● YOUR GOAL: Render everything from the line containing "Given: Open the Файл menu" down to the end of the rows as a JSON list of strings, one string per line. Omit blank lines, and leave the pictures out of the answer.
•••
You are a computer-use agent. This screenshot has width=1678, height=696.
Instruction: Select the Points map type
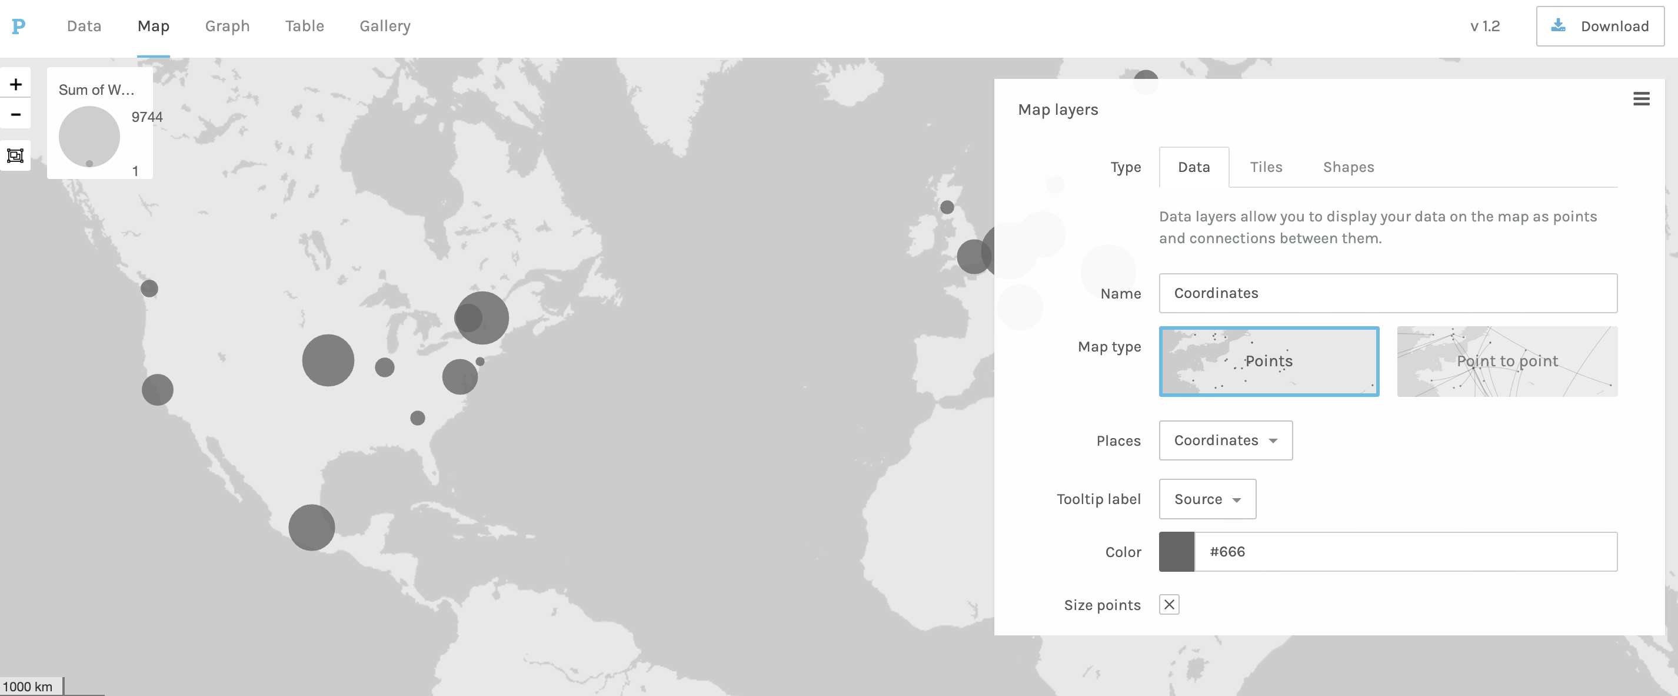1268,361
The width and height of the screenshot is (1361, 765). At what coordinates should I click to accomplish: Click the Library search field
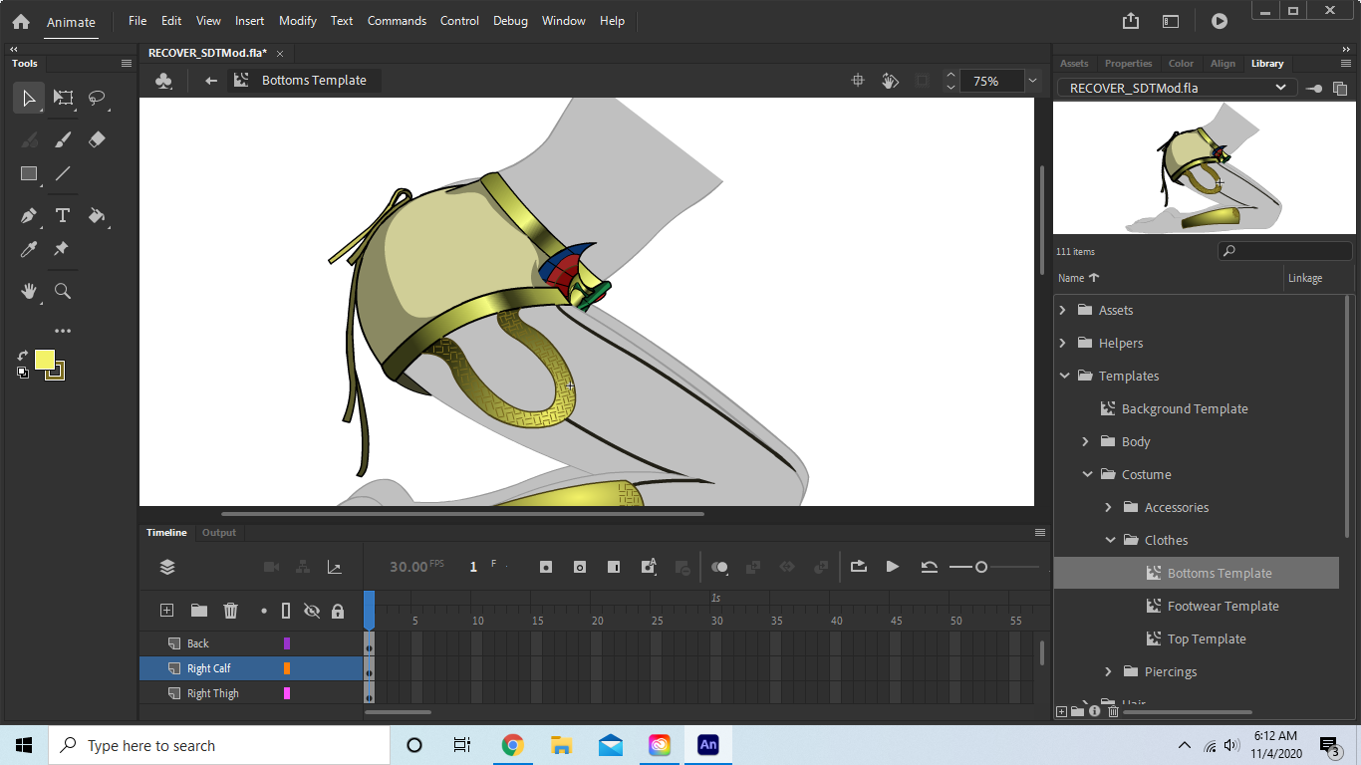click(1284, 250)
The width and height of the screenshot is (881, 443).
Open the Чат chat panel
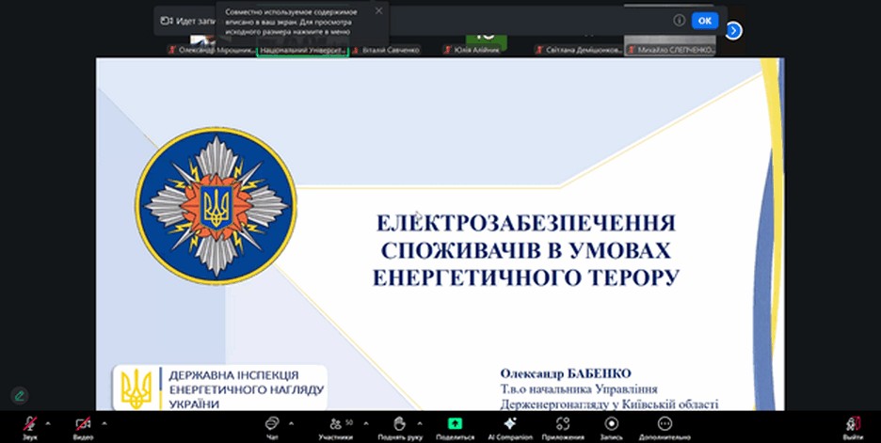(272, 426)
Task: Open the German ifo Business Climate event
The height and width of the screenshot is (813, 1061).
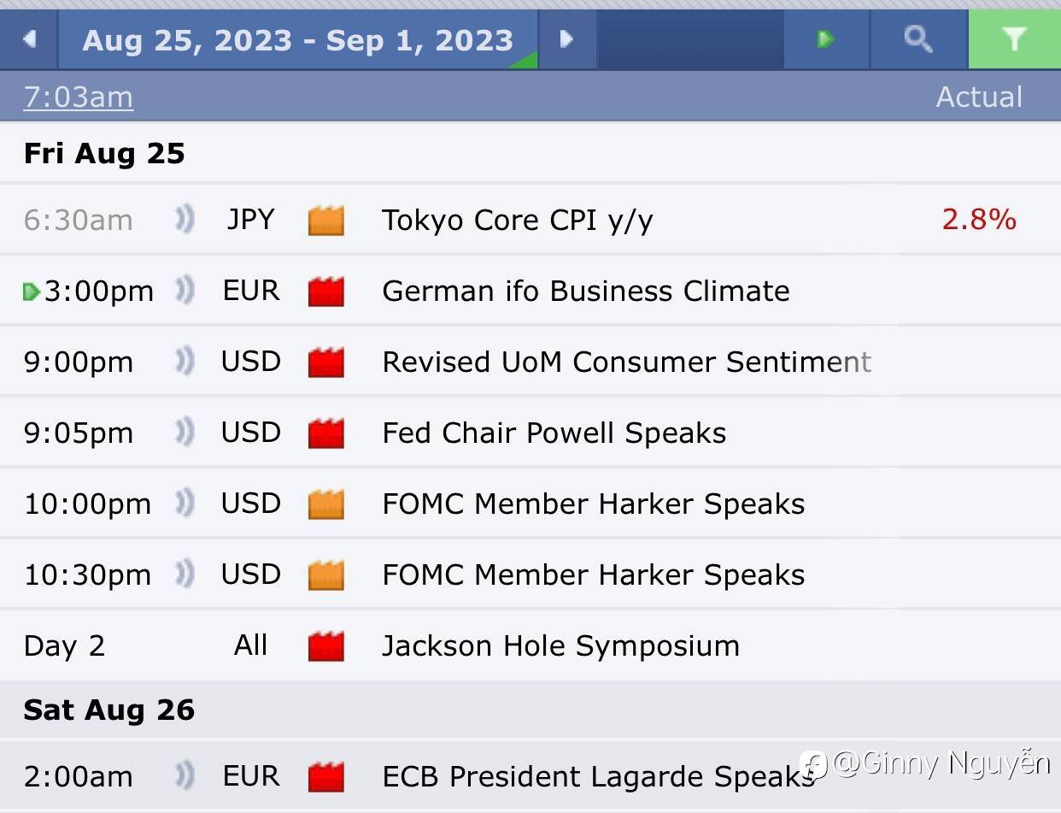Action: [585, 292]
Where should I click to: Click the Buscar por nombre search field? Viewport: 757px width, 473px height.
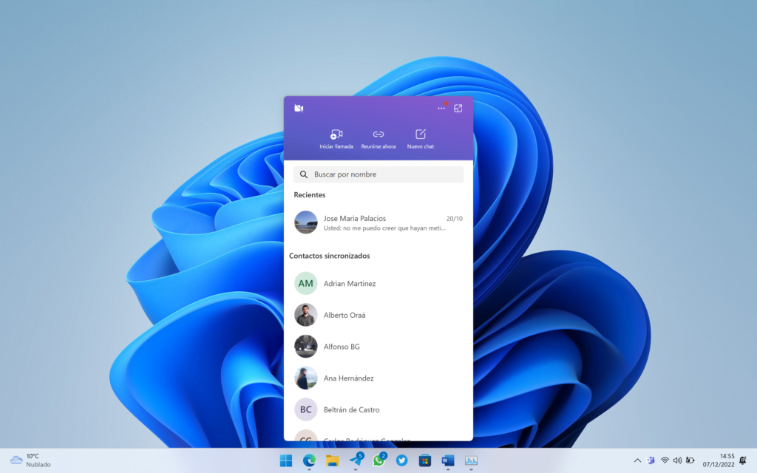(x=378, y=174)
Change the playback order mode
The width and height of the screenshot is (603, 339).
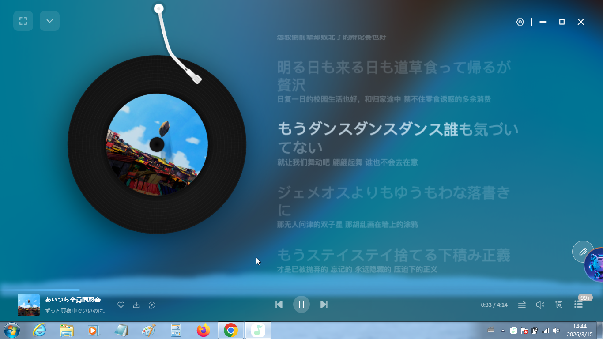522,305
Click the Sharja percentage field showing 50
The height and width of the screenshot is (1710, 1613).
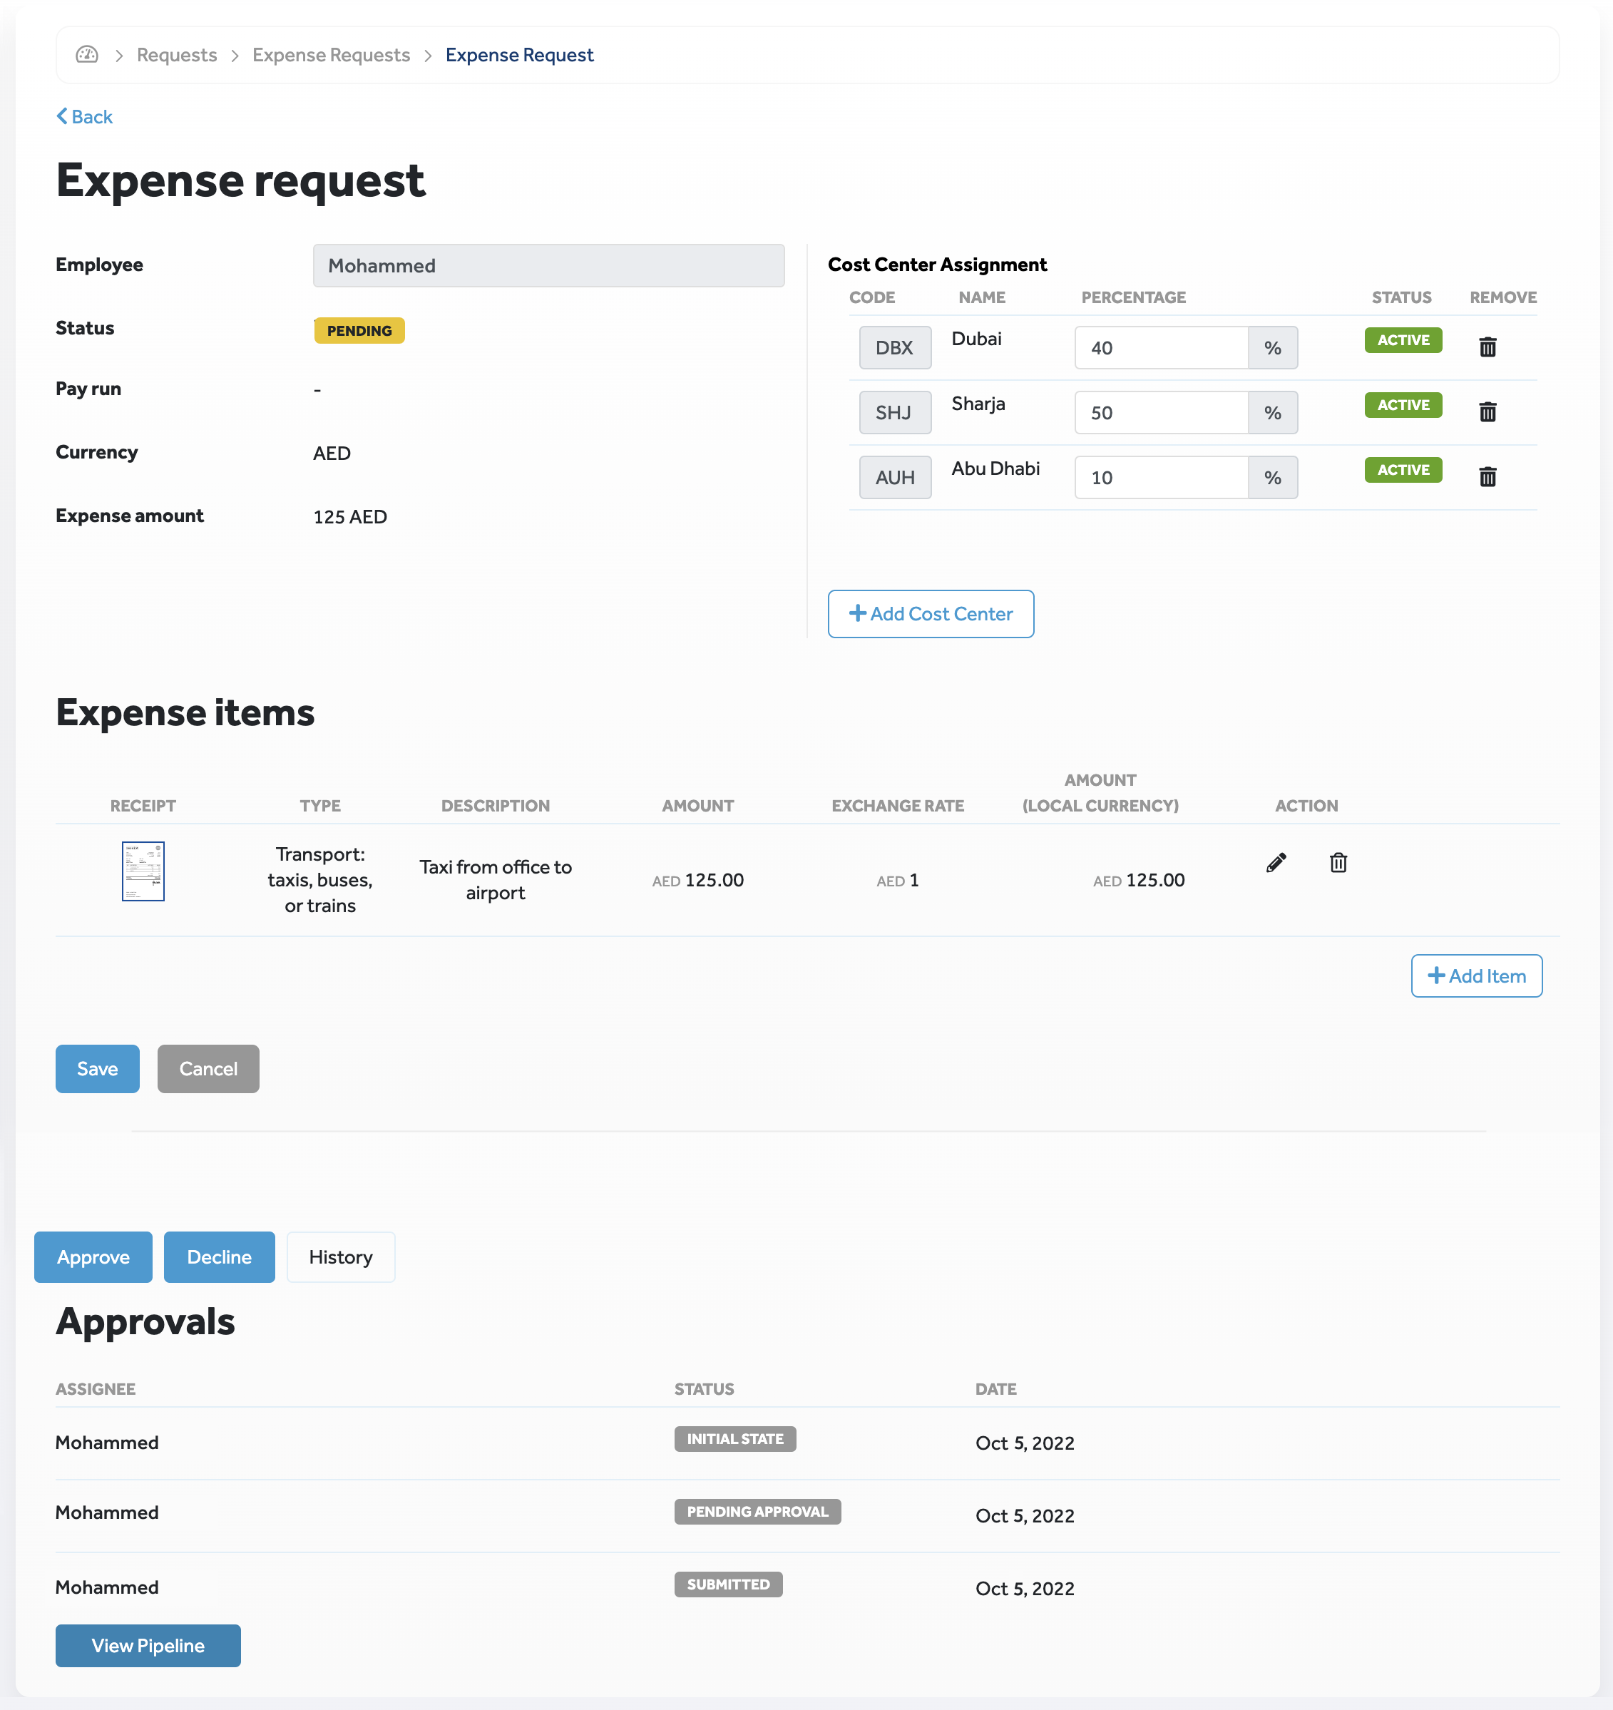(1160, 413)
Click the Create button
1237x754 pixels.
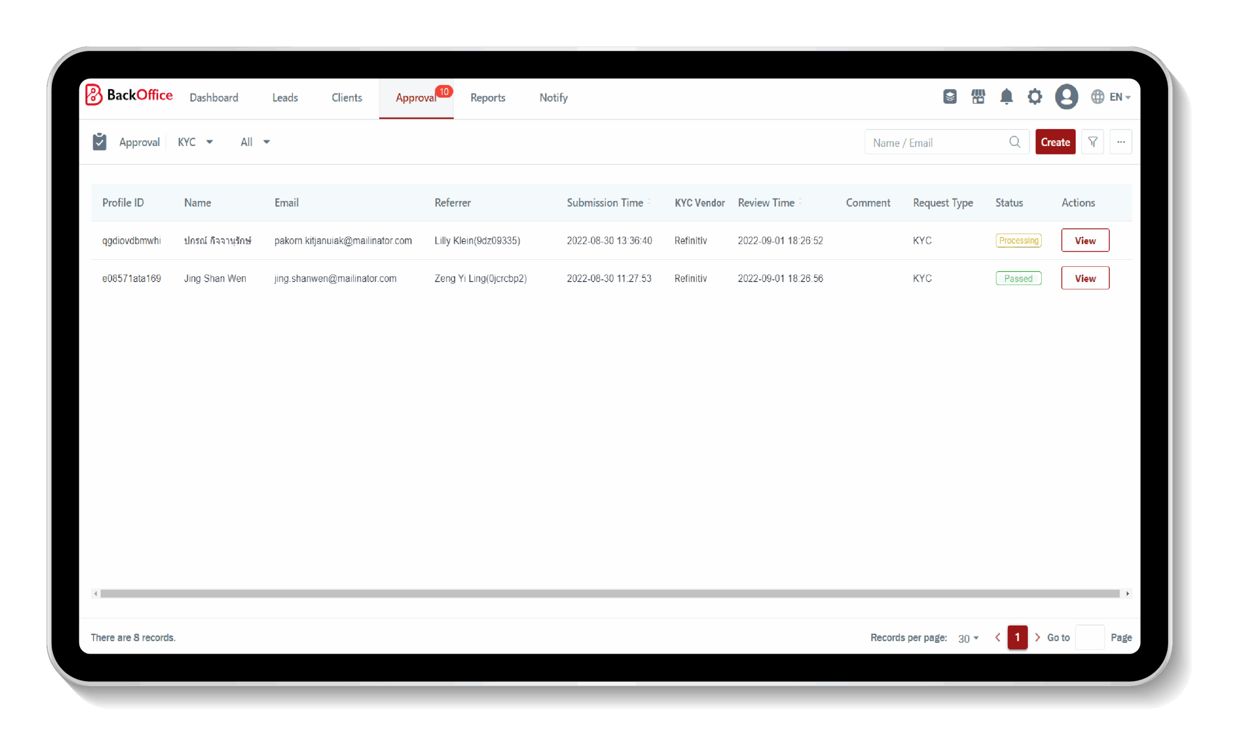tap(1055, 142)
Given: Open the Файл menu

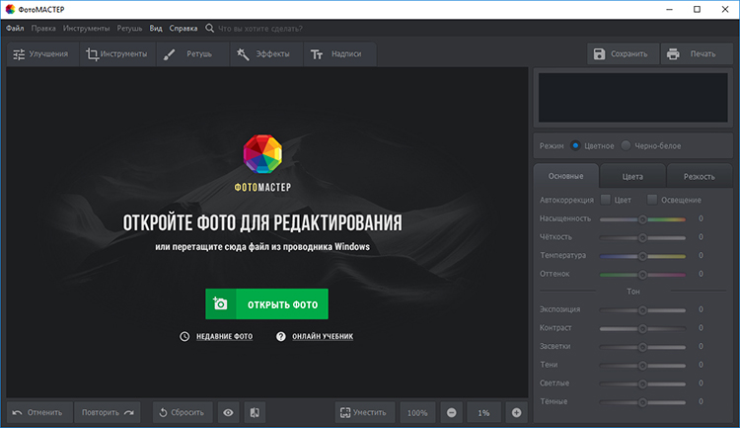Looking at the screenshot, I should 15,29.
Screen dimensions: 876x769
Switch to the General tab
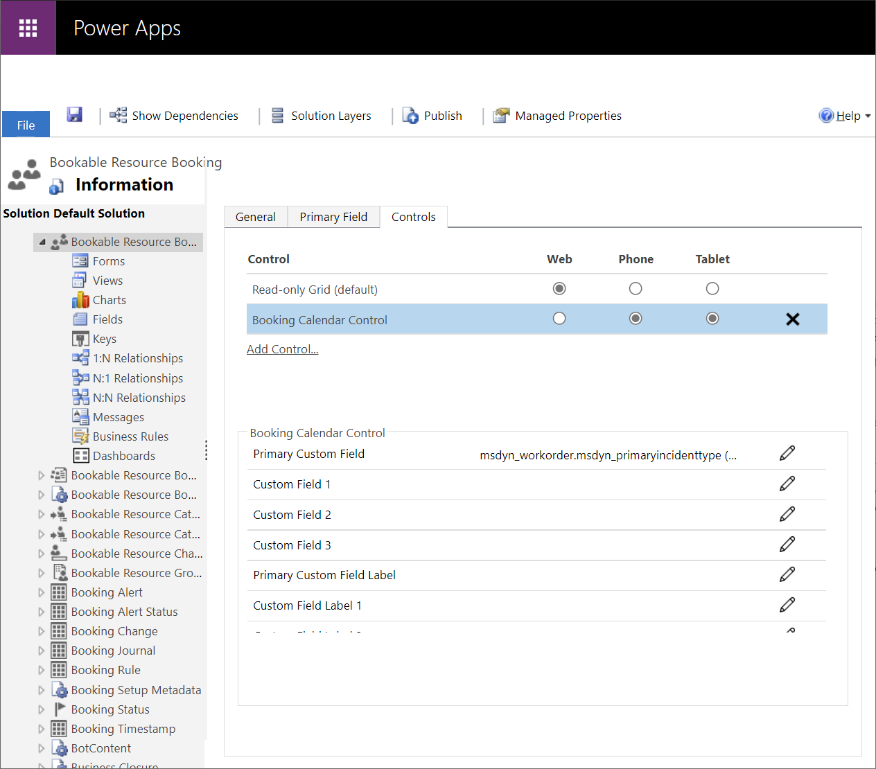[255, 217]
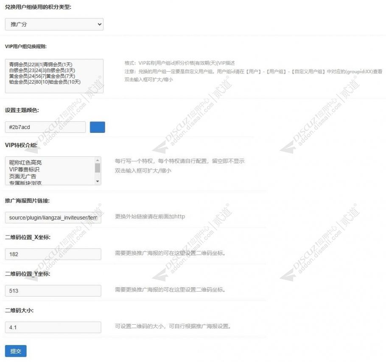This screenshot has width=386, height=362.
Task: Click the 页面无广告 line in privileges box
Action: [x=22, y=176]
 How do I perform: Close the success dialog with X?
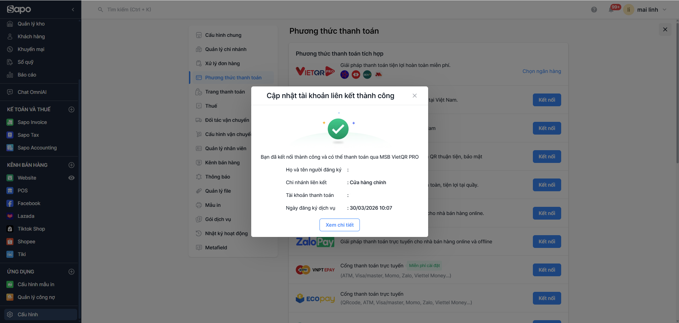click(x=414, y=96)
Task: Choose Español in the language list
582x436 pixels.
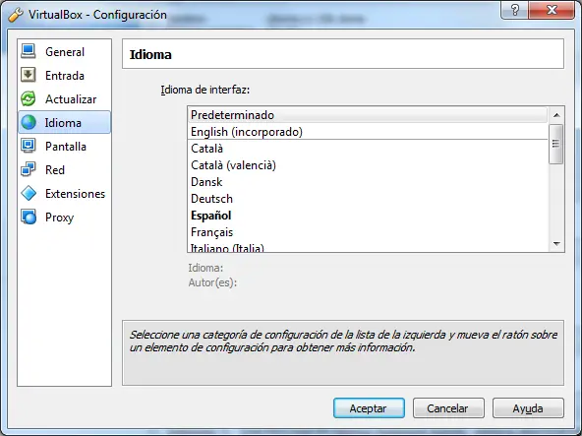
•••
● RESPONSE FOR THIS EXERCISE:
[
  "Given: Open the Файл menu",
  "Looking at the screenshot, I should 15,29.",
  "Screen dimensions: 876x769",
  "Switch to the General tab",
  "[255, 217]",
  "This screenshot has width=386, height=362.",
  "Task: Click the 页面无广告 line in privileges box",
  "Action: [x=22, y=176]",
  " How do I perform: Close the success dialog with X?",
  "click(x=414, y=96)",
  "Task: Choose Español in the language list",
  "582x436 pixels."
]